Document segment:
========

SriLankan AirTaxi
| IATA | ICAO | Call sign |
| U9 | - | AIR TAXI |
- Founded: 2010
- Ceased operations: 2013
- Hubs: Kelani River-Peliyagoda Waterdrome (Colombo)
- Fleet size: 2
- Destinations: 15
- Headquarters: Airline Centre Bandaranaike International Airport Katunayake, Sri Lanka
- Key people: Ajith N. Dias (Chairman) Suren Ratwatte (CEO) Rakhita Jayawardena (Director) Colonel Sunil Peiris (Executive Director - HR)

========

Records to process:
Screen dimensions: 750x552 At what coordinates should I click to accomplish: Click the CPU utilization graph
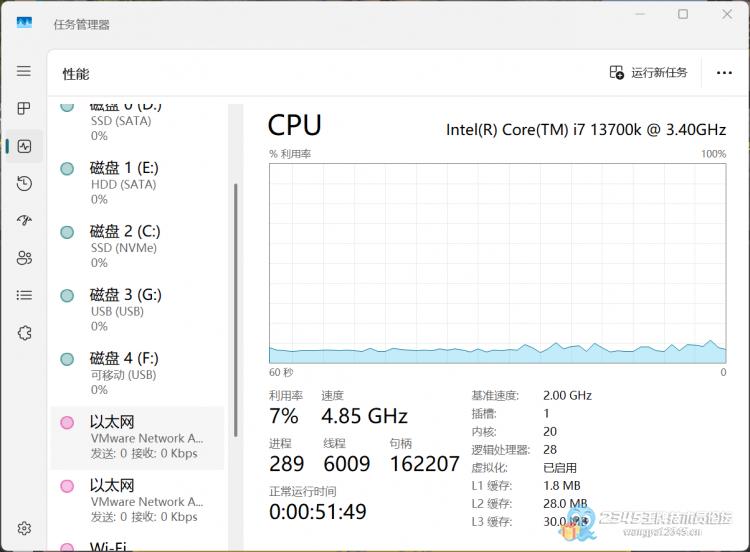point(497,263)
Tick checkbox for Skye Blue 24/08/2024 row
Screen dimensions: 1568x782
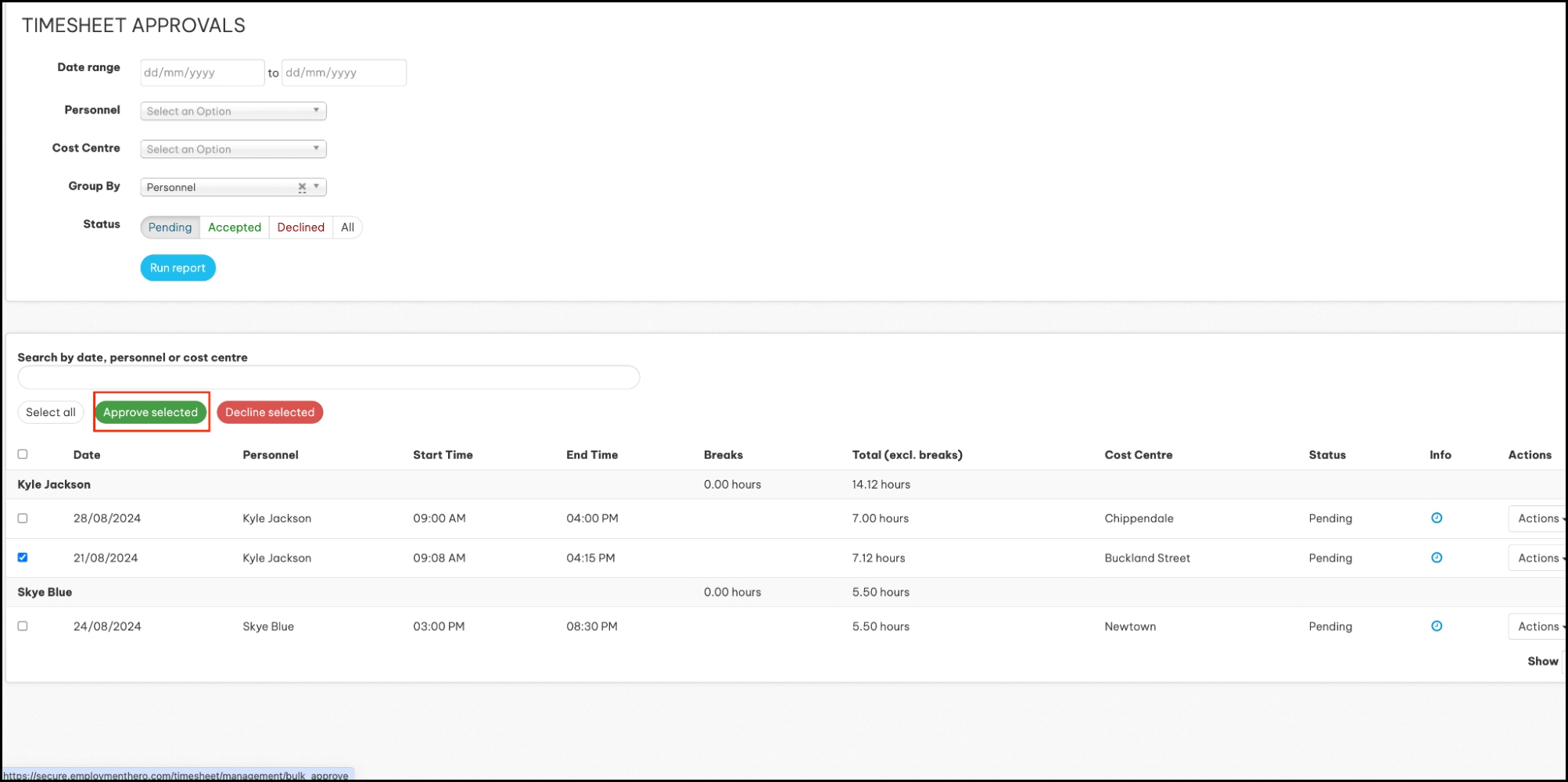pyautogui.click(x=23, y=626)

========

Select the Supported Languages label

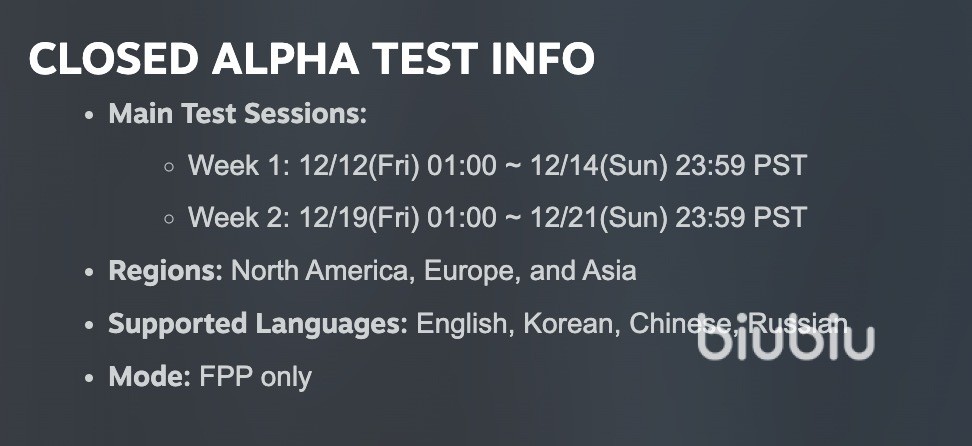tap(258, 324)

========

What this exercise asks:
1. Name every person listed among the key people in the SriLankan AirTaxi fact sheet.
2. In the listing, substitute "Display resolution" for "Screen dimensions" throughout the part that opens with the line containing "Screen dimensions: 750x552" and closes with the line containing "pyautogui.click(x=23, y=626)", keeping everything else unchanged. Give only that part, and leave the pictures out.

Outputs by task:
1.
Ajith N. Dias (Chairman)
Suren Ratwatte (CEO)
Rakhita Jayawardena (Director)
Colonel Sunil Peiris (Executive Director - HR)

2.
Display resolution: 750x552 At what coordinates should I click to accomplish: Click the CPU utilization graph
point(497,263)
Tick checkbox for Skye Blue 24/08/2024 row
Display resolution: 1568x782
pyautogui.click(x=23, y=626)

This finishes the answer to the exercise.